FactoryTalk View Studio ME has an "Import MER" function that allows you to load a compiled MER file back into the editor as source code. However, this process is incomplete and comes with significant limitations. The import function can recover screen layouts and tag definitions, but it often loses or corrupts alarm configuration, complex script logic, user access control settings, and other advanced features.
This is the central problem organizations face: if you lose the original Studio project file and only have the MER binary, you cannot fully restore the source code. The import function is designed as a recovery tool for disaster scenarios, not as a reliable way to extract full project information. Many engineers report having to manually recreate missing configuration after an MER import.
plc.company solves this differently. Instead of trying to convert the MER back to editable source (which is lossy and painful), plc.company lets you read all the data directly from the binary format without conversion. You can inspect screens, tags, alarms, and communication settings in human-readable form. This avoids the data loss and manual reconstruction that comes with Studio's import function.
If you need to actually edit and rebuild the MER file, you will still need FactoryTalk View Studio ME and the original project. But if you just need to understand what is in the MER or troubleshoot a running HMI, plc.company is the faster option.
Why Are MER Files Hard to Work With?
MER files are difficult to work with for several technical and business reasons. First, the format is proprietary and binary. Rockwell does not publish the MER file specification, so there is no open documentation on the format structure. This means you cannot easily inspect, parse, or manipulate MER files with standard tools — you must use Rockwell software or a specialized parser like plc.company.
Second, MER files are version-locked. An MER file compiled with FactoryTalk View ME 10 may not open in ME 11 or ME 12 without conversion. This creates challenges when you inherit a project from an older system or need to migrate HMI applications across equipment generations. Version compatibility issues can prevent you from even opening a file on modern hardware.
Third, the license barrier is real. FactoryTalk View Studio ME costs thousands of dollars per seat. If you are a technician, contractor, or plant engineer who needs to inspect or troubleshoot an HMI, you may not have access to a Studio license. This forces you to rely on whoever owns the software or to travel to a location where it is installed.

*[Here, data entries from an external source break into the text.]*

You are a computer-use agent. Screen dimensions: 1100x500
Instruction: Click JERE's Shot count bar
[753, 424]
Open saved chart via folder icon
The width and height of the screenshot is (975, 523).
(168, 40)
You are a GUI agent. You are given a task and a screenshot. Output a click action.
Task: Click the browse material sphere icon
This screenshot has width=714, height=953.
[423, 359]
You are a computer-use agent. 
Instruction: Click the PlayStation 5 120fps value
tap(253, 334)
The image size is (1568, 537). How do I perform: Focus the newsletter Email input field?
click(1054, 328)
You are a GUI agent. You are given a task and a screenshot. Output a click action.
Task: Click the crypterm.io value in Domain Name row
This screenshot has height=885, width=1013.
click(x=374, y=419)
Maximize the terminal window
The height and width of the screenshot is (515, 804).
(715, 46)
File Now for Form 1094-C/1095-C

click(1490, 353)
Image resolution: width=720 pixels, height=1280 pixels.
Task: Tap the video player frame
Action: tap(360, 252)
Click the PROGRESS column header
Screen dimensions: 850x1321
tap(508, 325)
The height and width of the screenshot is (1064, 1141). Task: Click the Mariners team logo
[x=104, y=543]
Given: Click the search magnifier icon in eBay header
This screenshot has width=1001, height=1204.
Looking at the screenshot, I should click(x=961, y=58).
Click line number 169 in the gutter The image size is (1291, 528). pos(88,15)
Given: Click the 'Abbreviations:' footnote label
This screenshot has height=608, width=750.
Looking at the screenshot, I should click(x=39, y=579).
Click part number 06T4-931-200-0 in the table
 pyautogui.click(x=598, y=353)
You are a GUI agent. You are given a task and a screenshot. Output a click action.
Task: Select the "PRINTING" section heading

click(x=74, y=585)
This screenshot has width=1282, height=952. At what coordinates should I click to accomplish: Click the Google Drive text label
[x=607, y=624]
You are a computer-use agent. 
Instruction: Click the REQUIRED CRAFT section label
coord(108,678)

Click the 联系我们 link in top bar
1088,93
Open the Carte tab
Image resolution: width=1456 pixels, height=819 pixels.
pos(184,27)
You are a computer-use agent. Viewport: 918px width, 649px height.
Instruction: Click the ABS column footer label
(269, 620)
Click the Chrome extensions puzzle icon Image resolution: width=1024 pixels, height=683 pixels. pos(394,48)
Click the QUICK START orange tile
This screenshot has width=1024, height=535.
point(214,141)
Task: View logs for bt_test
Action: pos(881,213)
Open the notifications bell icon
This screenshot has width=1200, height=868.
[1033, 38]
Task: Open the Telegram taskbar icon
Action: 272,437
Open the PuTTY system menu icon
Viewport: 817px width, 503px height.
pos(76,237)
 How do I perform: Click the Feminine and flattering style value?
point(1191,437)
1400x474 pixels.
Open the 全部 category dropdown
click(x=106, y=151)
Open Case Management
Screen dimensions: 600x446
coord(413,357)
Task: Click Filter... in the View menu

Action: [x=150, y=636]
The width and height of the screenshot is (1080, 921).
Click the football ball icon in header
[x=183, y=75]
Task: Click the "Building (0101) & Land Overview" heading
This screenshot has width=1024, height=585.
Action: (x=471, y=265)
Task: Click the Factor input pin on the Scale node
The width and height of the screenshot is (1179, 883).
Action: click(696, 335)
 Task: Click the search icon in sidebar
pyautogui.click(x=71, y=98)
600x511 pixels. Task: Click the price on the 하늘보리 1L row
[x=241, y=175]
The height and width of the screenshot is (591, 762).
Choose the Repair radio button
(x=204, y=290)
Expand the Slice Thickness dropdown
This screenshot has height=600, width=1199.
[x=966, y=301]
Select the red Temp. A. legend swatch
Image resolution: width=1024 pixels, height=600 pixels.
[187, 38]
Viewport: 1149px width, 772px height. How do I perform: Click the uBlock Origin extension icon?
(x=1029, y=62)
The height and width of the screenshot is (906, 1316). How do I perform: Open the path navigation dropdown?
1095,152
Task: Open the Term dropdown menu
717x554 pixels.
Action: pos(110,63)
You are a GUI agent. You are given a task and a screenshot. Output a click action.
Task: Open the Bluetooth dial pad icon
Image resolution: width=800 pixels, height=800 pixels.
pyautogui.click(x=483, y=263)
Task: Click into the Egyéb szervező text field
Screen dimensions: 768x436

plc.company removes this friction. By parsing MER files in the browser, we eliminate the version lock, the license requirement, and the need for specialized software. You can upload your MER file from any device and see everything inside — screens, tags, alarms, PLC communication — in seconds. This is especially valuable for troubleshooting, compliance audits, or understanding legacy systems where the original documentation is lost.